### WHAT YOU HAVE TO DO
Each line from the line containing "Click the Connection type label" through the last line of the entries is to be reproduced exactly as it stands.

(DATA PROVIDED Opens)

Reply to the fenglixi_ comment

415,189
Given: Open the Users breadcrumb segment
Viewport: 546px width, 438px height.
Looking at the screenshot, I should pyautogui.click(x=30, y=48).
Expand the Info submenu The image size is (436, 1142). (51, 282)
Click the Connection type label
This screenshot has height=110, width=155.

(DATA PROVIDED Closes)

### ANSWER BOX
Click the Connection type label
This screenshot has height=110, width=155.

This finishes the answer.